━━ Provided material
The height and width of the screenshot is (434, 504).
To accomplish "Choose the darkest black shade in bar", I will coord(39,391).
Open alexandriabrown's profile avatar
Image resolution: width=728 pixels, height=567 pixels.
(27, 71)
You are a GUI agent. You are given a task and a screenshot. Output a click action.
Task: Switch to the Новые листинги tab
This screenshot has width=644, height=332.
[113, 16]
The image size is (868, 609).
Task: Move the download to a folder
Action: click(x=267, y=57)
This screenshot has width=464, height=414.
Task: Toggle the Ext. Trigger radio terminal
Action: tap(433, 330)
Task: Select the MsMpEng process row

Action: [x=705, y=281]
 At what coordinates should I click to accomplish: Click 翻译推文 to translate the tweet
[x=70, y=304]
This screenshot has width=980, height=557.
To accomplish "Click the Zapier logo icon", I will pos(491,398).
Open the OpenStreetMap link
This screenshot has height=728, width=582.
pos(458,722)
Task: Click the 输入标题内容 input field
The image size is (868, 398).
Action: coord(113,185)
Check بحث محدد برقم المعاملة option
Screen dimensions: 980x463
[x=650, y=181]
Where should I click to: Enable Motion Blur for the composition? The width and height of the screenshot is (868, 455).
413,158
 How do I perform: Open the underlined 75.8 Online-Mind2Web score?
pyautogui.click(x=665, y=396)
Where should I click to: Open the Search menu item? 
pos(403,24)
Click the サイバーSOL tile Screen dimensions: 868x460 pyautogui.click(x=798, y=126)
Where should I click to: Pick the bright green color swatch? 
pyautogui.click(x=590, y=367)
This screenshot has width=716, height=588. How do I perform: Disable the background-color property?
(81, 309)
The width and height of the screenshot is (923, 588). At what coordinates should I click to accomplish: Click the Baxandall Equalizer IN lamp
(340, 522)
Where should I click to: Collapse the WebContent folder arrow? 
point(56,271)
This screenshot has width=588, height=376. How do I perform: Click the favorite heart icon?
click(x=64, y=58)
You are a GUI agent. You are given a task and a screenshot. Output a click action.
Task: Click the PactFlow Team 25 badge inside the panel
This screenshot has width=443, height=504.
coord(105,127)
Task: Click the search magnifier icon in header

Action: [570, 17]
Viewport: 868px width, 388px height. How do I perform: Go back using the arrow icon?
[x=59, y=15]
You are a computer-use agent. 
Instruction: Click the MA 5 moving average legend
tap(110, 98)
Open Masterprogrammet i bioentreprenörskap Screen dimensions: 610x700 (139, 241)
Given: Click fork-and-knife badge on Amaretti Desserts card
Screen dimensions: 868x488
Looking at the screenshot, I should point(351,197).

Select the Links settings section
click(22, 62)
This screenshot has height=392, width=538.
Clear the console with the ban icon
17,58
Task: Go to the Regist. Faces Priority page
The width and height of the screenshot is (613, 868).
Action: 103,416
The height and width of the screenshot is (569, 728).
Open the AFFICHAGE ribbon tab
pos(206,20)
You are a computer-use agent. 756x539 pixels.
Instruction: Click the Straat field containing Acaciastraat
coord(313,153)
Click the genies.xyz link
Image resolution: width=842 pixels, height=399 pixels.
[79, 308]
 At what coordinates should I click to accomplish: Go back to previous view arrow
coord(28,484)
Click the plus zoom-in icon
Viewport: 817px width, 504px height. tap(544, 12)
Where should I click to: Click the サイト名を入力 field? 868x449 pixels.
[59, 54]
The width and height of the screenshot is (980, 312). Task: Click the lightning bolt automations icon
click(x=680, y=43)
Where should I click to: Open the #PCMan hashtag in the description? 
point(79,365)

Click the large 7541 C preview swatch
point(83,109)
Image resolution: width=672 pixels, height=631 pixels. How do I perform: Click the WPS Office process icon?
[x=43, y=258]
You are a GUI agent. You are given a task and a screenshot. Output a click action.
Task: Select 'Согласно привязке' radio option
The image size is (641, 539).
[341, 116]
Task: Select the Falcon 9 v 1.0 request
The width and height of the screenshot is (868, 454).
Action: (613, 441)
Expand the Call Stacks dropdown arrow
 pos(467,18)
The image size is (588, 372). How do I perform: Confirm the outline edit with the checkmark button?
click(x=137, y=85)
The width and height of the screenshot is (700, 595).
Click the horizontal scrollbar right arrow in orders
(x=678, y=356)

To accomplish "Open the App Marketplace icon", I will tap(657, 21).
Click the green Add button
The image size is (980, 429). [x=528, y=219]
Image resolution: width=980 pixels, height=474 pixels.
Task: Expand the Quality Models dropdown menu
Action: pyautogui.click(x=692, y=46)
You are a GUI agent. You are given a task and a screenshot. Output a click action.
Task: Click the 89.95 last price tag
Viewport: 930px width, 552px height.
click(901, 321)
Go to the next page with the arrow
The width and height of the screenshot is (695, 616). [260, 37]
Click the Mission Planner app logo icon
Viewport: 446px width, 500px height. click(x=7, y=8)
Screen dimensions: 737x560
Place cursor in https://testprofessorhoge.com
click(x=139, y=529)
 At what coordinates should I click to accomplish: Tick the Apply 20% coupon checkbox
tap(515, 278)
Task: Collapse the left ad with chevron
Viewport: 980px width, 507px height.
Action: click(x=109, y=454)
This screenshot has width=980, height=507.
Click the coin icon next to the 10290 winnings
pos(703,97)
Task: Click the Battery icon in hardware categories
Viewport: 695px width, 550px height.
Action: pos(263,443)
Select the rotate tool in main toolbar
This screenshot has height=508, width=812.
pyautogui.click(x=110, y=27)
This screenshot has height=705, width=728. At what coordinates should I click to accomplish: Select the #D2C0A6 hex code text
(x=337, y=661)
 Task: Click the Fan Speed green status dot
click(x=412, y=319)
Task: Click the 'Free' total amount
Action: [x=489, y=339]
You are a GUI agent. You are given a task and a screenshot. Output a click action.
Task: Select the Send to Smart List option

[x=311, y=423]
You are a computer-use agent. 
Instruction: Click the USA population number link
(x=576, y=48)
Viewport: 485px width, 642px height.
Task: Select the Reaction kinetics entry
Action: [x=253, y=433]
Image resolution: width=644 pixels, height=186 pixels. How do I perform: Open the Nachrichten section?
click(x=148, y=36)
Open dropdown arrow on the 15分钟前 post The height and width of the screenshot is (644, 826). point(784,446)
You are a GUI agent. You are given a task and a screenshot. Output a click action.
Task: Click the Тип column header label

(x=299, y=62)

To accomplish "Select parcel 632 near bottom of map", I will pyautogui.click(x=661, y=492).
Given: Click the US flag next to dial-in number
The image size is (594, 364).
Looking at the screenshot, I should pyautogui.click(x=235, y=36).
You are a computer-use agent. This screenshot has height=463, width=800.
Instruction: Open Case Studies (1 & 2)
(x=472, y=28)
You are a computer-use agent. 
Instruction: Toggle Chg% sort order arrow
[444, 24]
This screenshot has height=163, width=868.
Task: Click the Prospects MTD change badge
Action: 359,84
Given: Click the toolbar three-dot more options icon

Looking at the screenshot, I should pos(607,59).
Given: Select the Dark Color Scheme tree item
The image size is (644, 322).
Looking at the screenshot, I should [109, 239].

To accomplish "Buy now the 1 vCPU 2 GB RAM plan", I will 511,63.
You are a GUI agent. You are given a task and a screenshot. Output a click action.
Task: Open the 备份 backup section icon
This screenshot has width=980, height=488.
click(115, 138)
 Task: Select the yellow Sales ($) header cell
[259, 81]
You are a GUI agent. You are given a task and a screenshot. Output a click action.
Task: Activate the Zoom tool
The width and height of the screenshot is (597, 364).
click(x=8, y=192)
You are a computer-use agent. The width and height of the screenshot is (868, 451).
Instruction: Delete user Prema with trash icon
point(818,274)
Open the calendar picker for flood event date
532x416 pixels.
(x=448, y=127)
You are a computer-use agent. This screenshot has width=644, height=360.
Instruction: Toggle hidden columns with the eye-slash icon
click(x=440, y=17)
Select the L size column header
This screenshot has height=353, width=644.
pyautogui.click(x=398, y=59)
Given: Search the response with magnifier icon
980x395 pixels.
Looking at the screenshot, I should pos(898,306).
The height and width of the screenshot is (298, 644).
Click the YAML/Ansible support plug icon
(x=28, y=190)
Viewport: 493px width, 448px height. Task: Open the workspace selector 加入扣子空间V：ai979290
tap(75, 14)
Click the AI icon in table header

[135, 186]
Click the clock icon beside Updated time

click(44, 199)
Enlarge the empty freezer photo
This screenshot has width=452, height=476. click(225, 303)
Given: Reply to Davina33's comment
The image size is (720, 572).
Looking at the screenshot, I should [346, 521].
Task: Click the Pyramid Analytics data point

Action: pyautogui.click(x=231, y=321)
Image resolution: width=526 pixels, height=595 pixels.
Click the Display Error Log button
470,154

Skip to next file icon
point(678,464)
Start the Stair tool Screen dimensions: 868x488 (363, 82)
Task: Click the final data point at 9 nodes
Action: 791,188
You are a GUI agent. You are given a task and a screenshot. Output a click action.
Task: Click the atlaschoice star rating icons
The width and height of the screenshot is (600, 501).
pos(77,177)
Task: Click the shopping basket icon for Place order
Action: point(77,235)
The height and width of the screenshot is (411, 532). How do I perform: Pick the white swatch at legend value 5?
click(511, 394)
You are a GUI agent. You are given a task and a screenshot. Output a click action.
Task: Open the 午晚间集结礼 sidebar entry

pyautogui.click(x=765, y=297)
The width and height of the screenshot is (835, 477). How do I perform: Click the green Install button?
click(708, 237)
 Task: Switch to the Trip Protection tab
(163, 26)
━━━━
**What needs to be done**
Give again, exactly as written, the lines running from the first line of the data above through the line that contains "Task: Switch to the Новые листинги tab".

**Response to this task**
The height and width of the screenshot is (434, 504).
To accomplish "Choose the darkest black shade in bar", I will coord(39,391).
Open alexandriabrown's profile avatar
Image resolution: width=728 pixels, height=567 pixels.
(27, 71)
You are a GUI agent. You are given a task and a screenshot. Output a click action.
Task: Switch to the Новые листинги tab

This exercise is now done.